Try it —
Check each line of the records below and collect those that include the word "menu".

Dataset entries —
=======

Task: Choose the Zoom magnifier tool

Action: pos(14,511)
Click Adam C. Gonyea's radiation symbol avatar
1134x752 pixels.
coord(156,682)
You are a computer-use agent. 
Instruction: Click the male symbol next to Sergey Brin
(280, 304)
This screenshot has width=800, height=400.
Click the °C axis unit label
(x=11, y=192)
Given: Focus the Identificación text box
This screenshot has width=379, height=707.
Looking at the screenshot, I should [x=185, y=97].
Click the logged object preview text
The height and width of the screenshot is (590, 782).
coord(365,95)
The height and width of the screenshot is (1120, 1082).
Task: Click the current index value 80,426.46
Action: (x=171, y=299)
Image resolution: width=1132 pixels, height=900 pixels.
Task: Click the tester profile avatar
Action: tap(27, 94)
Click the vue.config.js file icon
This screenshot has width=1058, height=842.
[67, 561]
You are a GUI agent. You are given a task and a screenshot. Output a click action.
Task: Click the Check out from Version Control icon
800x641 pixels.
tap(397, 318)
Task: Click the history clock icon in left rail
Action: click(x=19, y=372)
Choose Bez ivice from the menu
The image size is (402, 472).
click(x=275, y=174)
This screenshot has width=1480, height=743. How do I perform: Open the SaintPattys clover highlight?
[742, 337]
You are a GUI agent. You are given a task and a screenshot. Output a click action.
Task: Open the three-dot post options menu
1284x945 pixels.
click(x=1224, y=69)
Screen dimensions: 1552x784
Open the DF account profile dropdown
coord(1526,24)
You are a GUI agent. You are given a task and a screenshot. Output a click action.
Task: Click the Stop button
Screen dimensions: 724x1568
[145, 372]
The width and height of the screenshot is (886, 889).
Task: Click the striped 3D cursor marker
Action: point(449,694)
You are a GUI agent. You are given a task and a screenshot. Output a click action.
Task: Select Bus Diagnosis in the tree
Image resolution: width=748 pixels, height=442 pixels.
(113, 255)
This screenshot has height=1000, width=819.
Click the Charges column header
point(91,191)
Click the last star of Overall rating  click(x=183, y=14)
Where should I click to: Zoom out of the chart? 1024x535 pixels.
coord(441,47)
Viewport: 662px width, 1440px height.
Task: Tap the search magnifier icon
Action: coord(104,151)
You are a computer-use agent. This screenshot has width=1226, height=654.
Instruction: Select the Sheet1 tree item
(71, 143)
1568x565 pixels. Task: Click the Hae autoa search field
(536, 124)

=======

Answer space —
Choose Bez ivice from the menu
Task: Open the three-dot post options menu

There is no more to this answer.